I am interested in estimating the $A$-bound of $A^r$. I know what happens in the two cases $r=1$ and $r=1/2$: clearly, in the first case the $A$-bound is $1$, while in the second case it can be easily proven, in full generality, that the $A$-bound of $A^{1/2}$ is zero; in other words, $A^{1/2}$ is infinitesimally bounded with respect to $A$. This can be proven by using the inequality ($\psi\in\mathcal{D}(A)$) \begin{equation} \|A^{1/2}\psi\|^2=\left\langle\psi,A\psi\right\rangle\leq\|\psi\|\|A\psi\| \end{equation} and noticing that, for all $\epsilon>0$, \begin{equation} 0\leq\epsilon\left(\|A\psi\|^{1/2}-\frac{\|\psi\|^{1/2}}{2\epsilon}\right)^2=\epsilon\|A\psi\|-\|A\psi\|^{1/2}\|\psi\|^{1/2}+\frac{1}{4\epsilon}\|\psi\|. \end{equation}
This leads me to the following (naive) guess: the $A$-bound $a_r$ of $A^r$ for $r\in[1/2,1]$ must be some function of $r$ interpolating (monotonically?) between the values $a_{1/2}=0$ and $a_1=1$.

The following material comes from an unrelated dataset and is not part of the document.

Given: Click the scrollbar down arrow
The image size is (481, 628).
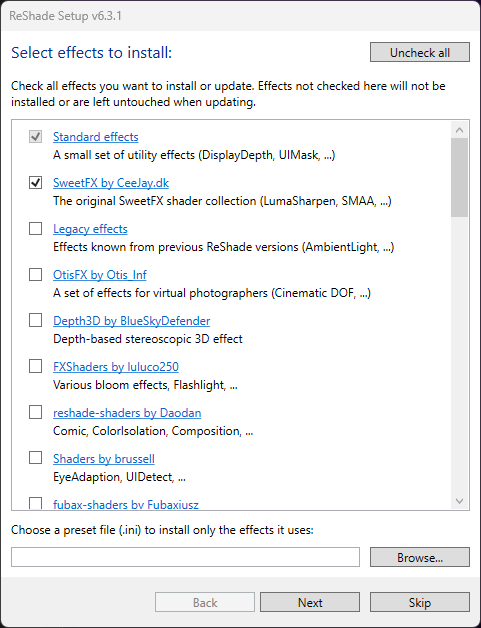Looking at the screenshot, I should tap(459, 501).
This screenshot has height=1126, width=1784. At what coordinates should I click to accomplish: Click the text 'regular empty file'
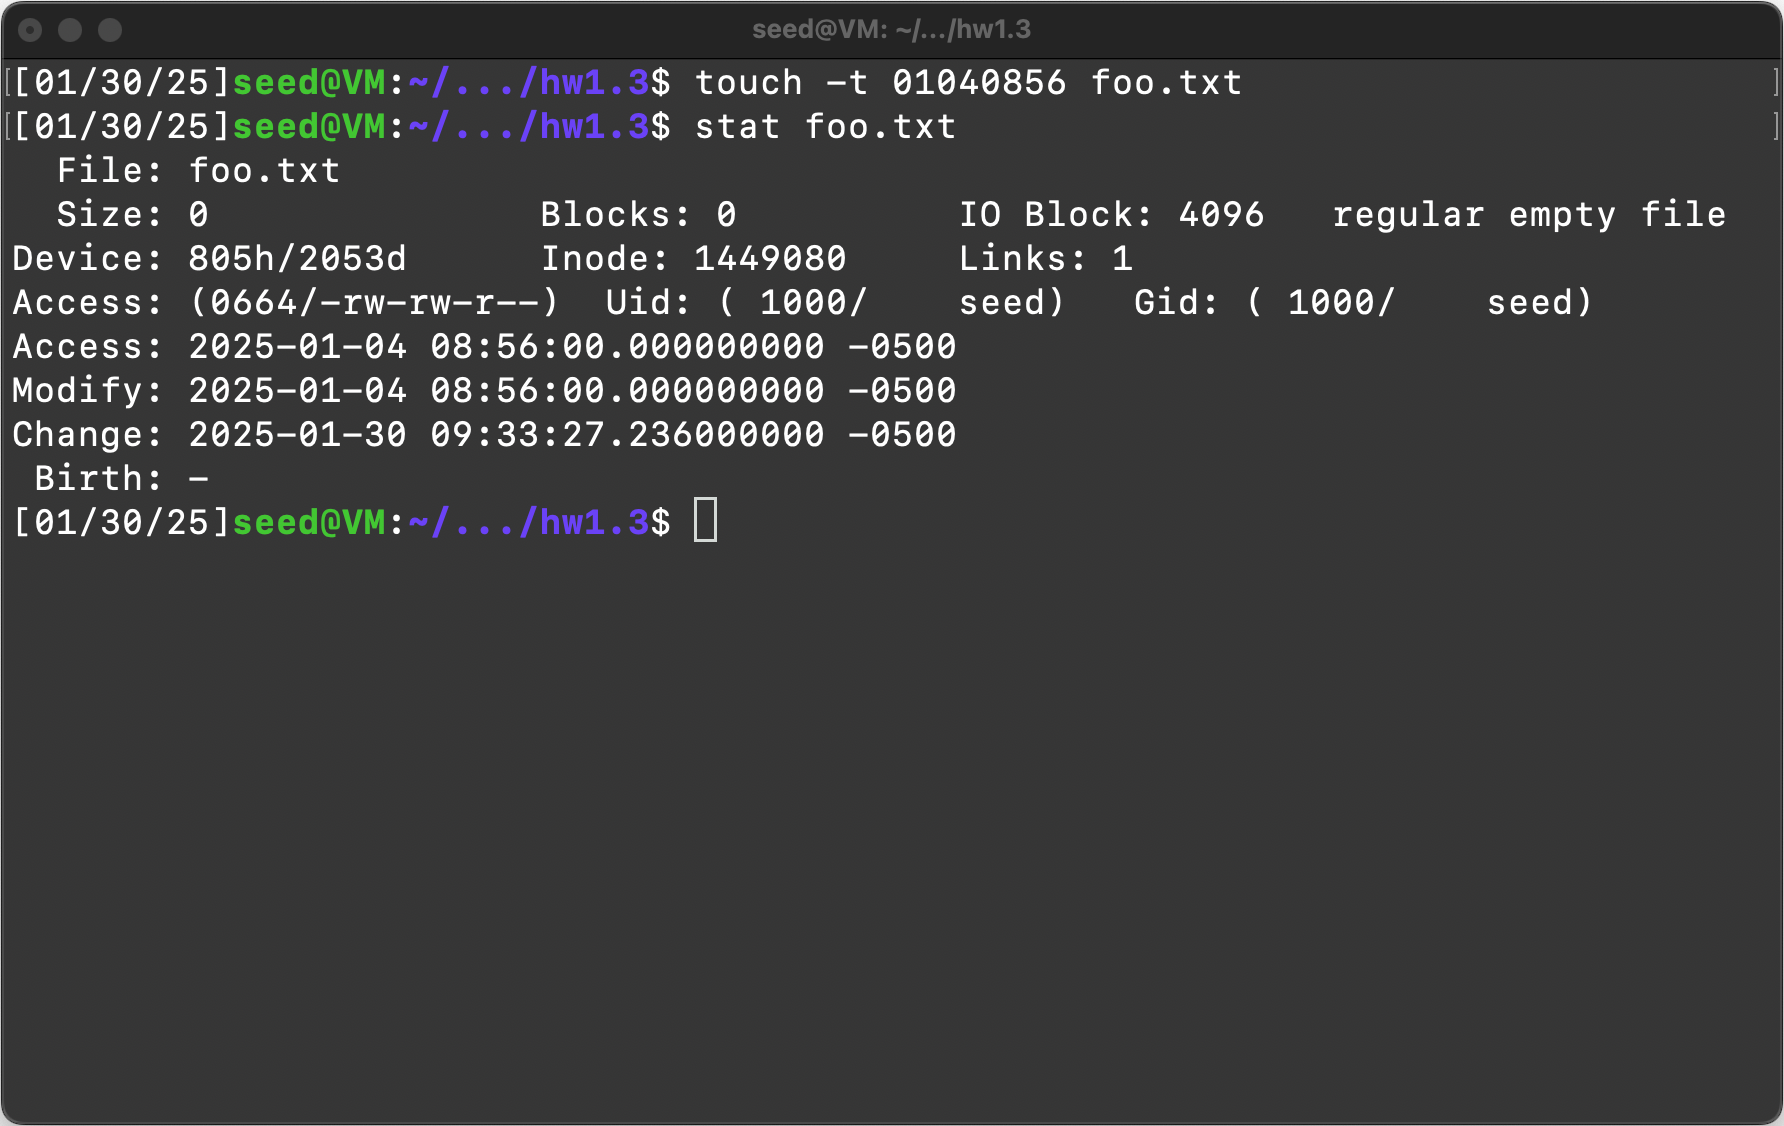pyautogui.click(x=1529, y=214)
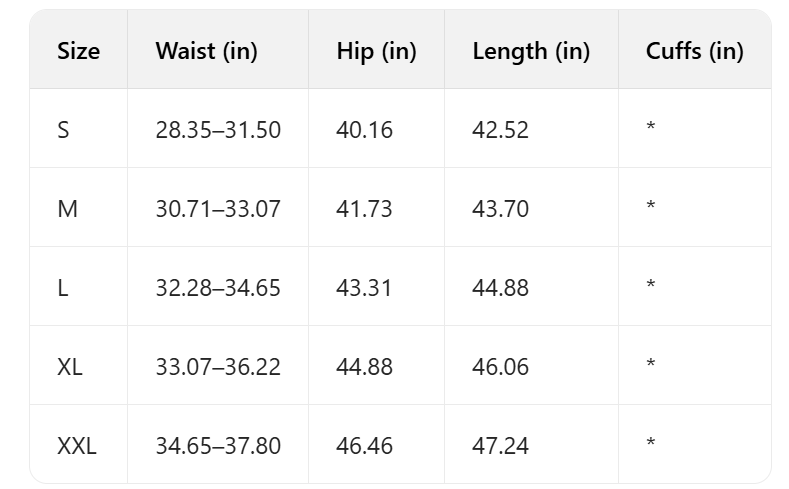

In order to check whether that is true, I was thinking to apply the following property: the $A$-bound of $A^r$ must be equal to \begin{equation} \lim_{\lambda\to\infty}\left\|A^r(A\pm i\lambda)^{-1}\right\|, \end{equation} where, in the latter equation, $\|\cdot\|$ is to be interpreted as the operator norm. However, right now I have not managed to evaluate $a_r$ by means of the equation above.
The $A$-bound $a_r$ is zero for all $r<1$: Let $\mu$ be the spectral measure of $\psi$. By the spectral theorem, $$ \lVert A^r\psi\rVert^2=\int\lambda^{2r}\,d\mu. $$ By Hölder's inequality with $p=1/r$ and $q=1/(1-r)$ we have $$ \lVert A^r\psi\rVert^2\leq \left(\int\lambda^2\,d\mu\right)^r\left(\int\,d\mu\right)^{1-r}=\lVert A\psi\rVert^{2r}\lVert \psi\rVert^{2(1-r)}. $$ Thus $\lVert A^r\psi\rVert\leq \lVert A\psi\rVert^r\lVert\psi\rVert^{1-r}$. By Young's inequality with $p$ and $q$ as above, $$ \lVert A\psi\rVert^r\lVert\psi\rVert^{1-r}\leq \epsilon r \lVert A\psi\rVert+(1-r)\epsilon^{-r/(1-r)}\lVert\psi\rVert $$ for all $\epsilon>0$.